Welcome to A Dram of Brine

Welcome to my blog. You may be asking what is “A Dram of Brine?”

The scientific answer is that it’s an eighth of a fluid ounce of saturated saline (that’s about 3.70 mL in the US and 3.55 mL for our friends across the pond). Of course, I use it a bit more figuratively. A dram is a small amount of liquid, usually one containing that most pleasant chemical additive: ethanol or potable alcohol. Brine is but another word for seawater. Thus “A Dram of Brine” is my slightly salty journey through the world of spirits and cocktails. This will serve as my home base and the locale to which I will post my reviews of spirits, my cocktail creations, and my experiments.

As the tone of that last paragraph suggests, I am a scientific type. I like to understand the wherefores a whatfors of food and drink. As such I will occasionally dabble in such subjects as home brewing, home distilling, infused and spiced spirits and molecular mixology. On that note, I wish myself a happy twenty first birthday, and a happy entry into this brave new world of intoxication.

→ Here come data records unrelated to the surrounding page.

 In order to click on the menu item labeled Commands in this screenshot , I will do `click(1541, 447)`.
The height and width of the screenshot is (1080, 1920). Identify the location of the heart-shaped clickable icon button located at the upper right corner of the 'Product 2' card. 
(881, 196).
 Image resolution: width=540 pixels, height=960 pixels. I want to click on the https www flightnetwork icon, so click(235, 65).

Thus I remain, your servant,
The Scribe

PS: If you are reading this now, A Dram of Brine became A Mixed Dram when it moved to WordPress.


One Response

  1. Happy Birthday The Scribe! i saw the B-day cake beside your name at the MOR..

    Your blog looks nice! if you are going to write about infused and spiced spirits and molecular mixology i`m very interested in reading.

    I have always been interested in flavors and i`ve been working a couple of years in kitchens with cooking and from there i also have carried a bit of an interest in molecular gastronomy.

    I have for instance over the years followed Heston Blumenthals amazing tv shows and naturally from there i`ve got interested (to a point)in molecular mixology as well as my flavor interest have moved on from cooking to cocktail mixing.

    My opinion is that some of the things are useful while other are not, but its all quite fascinating..

    I`m also very interested in infusions.